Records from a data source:

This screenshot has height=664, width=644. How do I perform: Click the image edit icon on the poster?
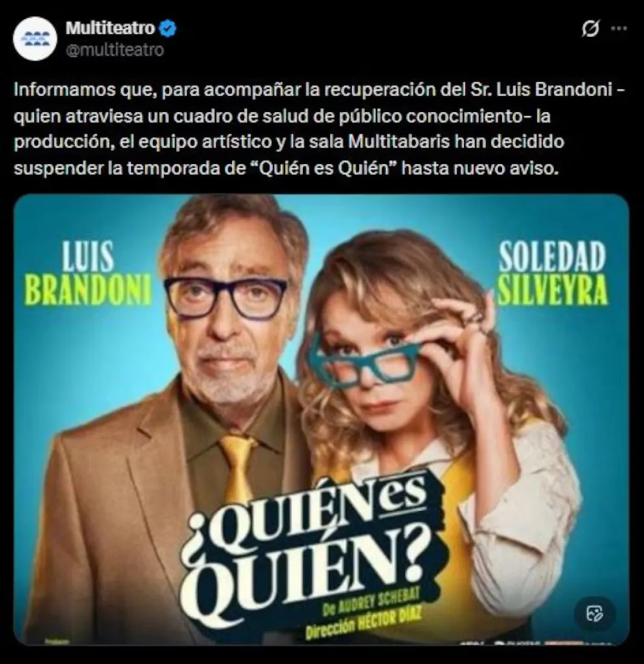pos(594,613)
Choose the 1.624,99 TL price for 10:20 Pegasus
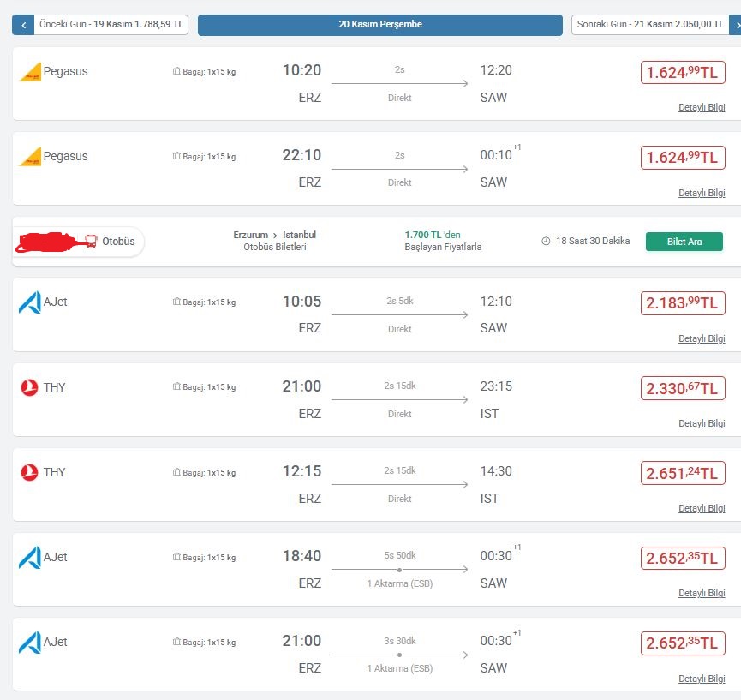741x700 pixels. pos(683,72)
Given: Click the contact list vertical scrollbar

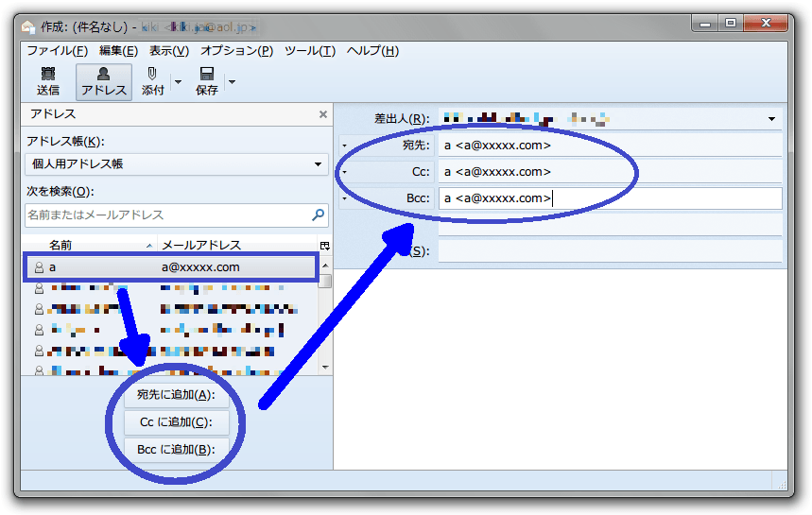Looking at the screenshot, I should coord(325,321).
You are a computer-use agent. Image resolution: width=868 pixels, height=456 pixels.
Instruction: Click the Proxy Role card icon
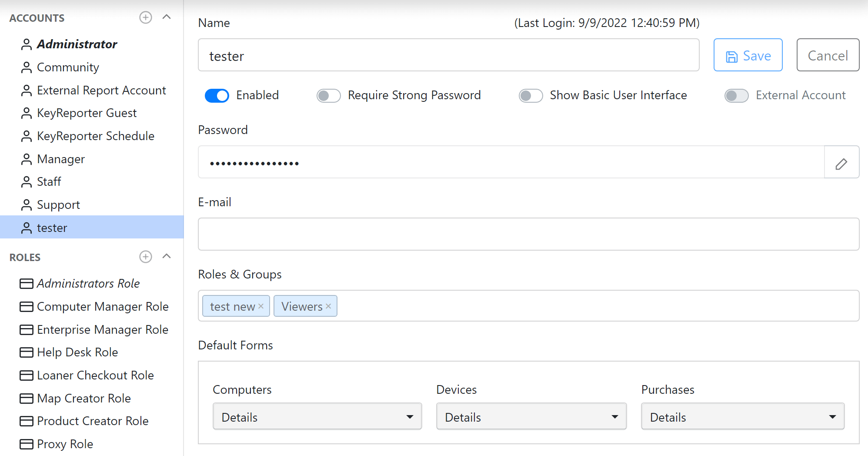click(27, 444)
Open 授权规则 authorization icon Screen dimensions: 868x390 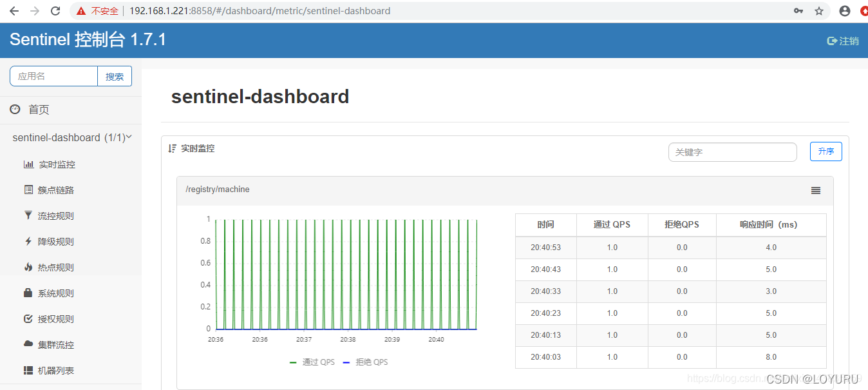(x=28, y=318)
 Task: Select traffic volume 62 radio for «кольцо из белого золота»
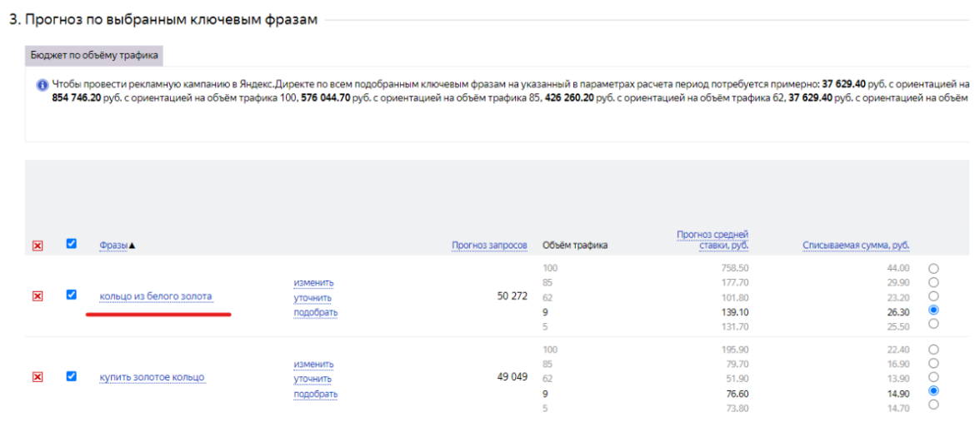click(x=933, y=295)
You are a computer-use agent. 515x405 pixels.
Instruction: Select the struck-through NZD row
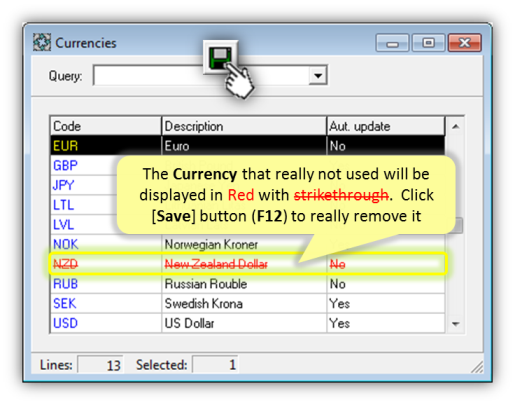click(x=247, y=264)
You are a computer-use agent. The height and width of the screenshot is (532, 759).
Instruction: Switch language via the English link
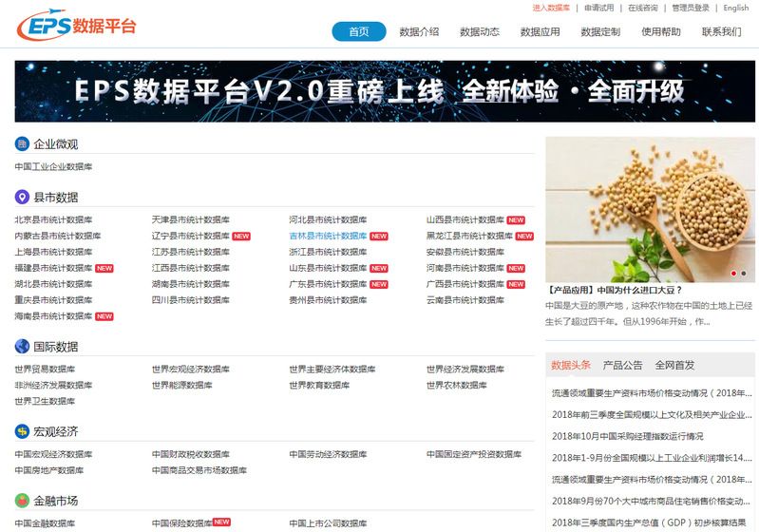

PROBLEM REQUIREMENTS: Work through the records above line by line and count those that hold the string "agent". Give only the result.

RESPONSE BELOW: 3